18
votes

I would like to develop and deploy an Erlang/OTP application into production on a VPS.

I am pretty familiar with developing Erlang code on a local machine and my question is about deployment.

Basically, I would like to know what steps I should take in order to move Erlang code from a local machine to a production server and make it run, i.e. be available for users.

Note: I have read some documentation about Erlang and command line, Erlang code module, Erlang releases, but I am still not sure how to pursue the required task.

However, I guess that deploying an Erlang-based software on a server is a bit more tricky than doing sudo tasksel for LAMP.

I plan to have an Erlang/OTP application which has Mochiweb, CouchDB (couchbeam) and boss_db as dependencies.

So, my newbie questions about deploying all that stuff on a production server are the following:

  • I plan to use Ubuntu Server 12.04; is there any better choice for a Linux distro to use for Erlang/OTP in production?
  • How all the code should be organized? Should I put my application into a /home/myapp/ dir and then put all the dependencies into /home/myapp/deps? Or should I put all dependencies into /usr/local/lib/erlang/lib? (returned by code:get_path()). Should I somehow update the dependencies regularly or should I freeze them?
  • How do I make the whole application start once the server starts? Should it be some kind of bash script or anything else?
  • I know that Erlang allows hot code upgrades, but how should I organize that? On Rails I could update the code with git, does anything similar exist in the Erlang world?
2

2 Answers

12
votes

There are two types of dependencies: Internal and External. If you want to do it the right way(tm), it takes a bit of time getting to work:

External dependencies:

Taking the latter first, an external dependency is some other thing that has to run before your application can run. For instance a PostgreSQL database, or a Riak cluster. For those, you usually just use the usual stuff in Ubuntu for making it start up properly. I've had good experience with using monit for these tasks:

http://mmonit.com/monit/

Internal Dependencies:

For internal dependencies, you need to arrange your program into applications inside the Erlang VM. These have dependencies on each other, like the external dependencies. Your main application may need a logger running before it should start, for instance. Then you create a release. A release copies the Erlang binaries and necessary libraries/beams/applications into a release directory, forming a self-contained Erlang system. It contains a boot-script which tells how to start up the applications in the right order and keep them running. So you can tar-ball up this release, copy it to the server and then start it. There are some basics covered here:

http://learnyousomeerlang.com/release-is-the-word

but do also read the chapters before it on applications. You can also get rebar to call reltool for you to build a release. This is what I usually do.

Hot upgrades:

Handling hot upgrades in production can be done in a couple of ways. You can move the beam to the machine and then deploy it, take the shell and then call l(Module) to load it into the running system. This works for smaller fixes. For large systematic upgrades you can do a release-upgrade which will upgrade the running system on the fly without stopping service. But if your system is mostly shared nothing, it is usually not worth it. Instead, you can have multiple machines and upgrade them in sequence.

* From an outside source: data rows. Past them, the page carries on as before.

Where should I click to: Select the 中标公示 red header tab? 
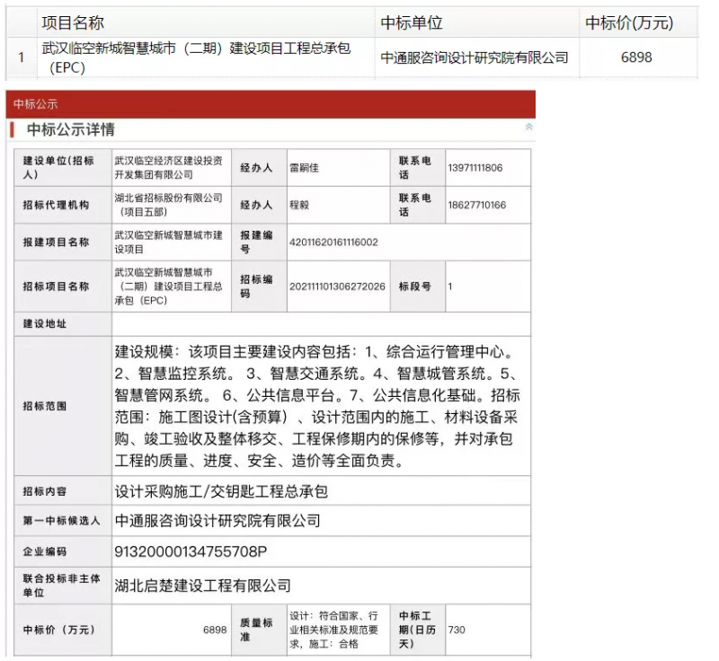click(36, 104)
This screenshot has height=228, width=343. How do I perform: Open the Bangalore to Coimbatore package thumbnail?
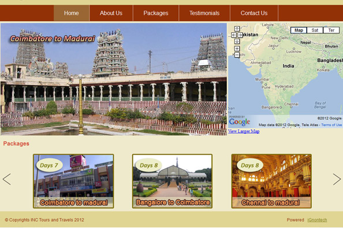coord(173,181)
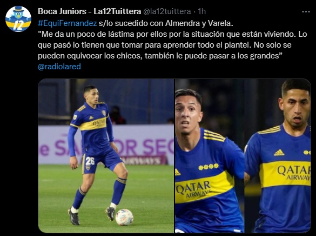Open the right photo of two Boca players

click(x=243, y=156)
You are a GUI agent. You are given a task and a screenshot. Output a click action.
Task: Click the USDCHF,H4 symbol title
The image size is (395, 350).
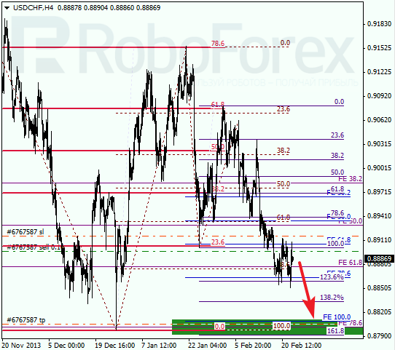tap(34, 8)
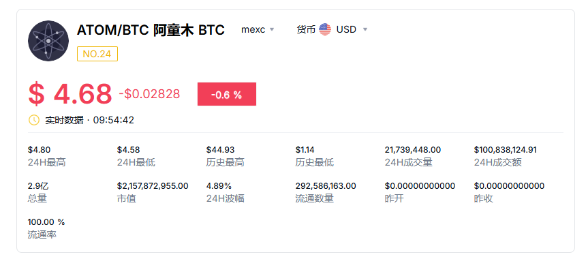The width and height of the screenshot is (588, 259).
Task: Click the NO.24 rank badge
Action: (x=97, y=54)
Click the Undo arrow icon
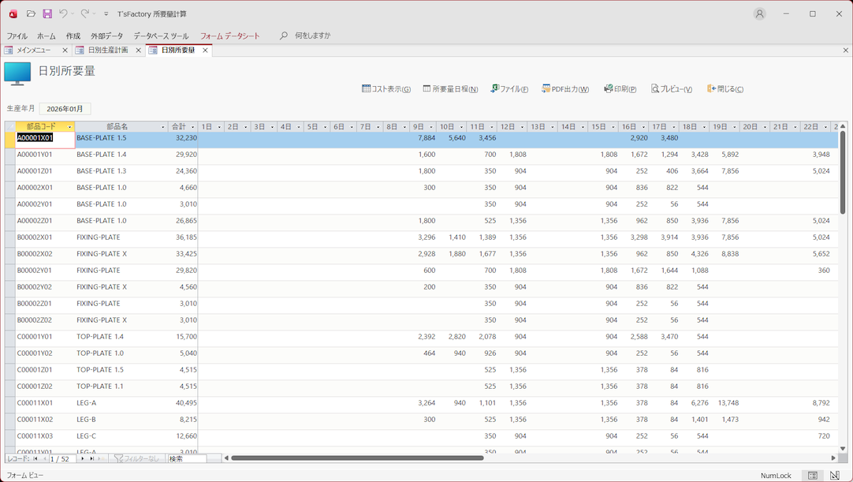The height and width of the screenshot is (482, 853). click(x=63, y=14)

For instance, you can upgrade a machine and then use a system like HAProxy to send 2% of all requests to the new system. Then systematically turn up the request load weight.

8
votes

While @I GIVE CRAP ANSWERS gave a pretty thorough summary, I feel compelled to throw in the use of sync, which helps to automate the hot-recompiling and reloading of modules.

The simple way is you specify sync as a rebar dependency, then when you're getting ready to deploy an upgrade, you can run sync:go() on the Erlang node. This starts the sync engine, which watches for filesystem changes. Then you can use git to push to your server. Sync will notice the files change, recompile them, and load the new beams automatically.

Then, you can run sync:stop() right away to tell the system to stop watching for filesystem changes (it's generally not recommended to keep sync running on a live server, just to prevent accidental recompiling if, for whatever reason, a source file changes and it's unintentional.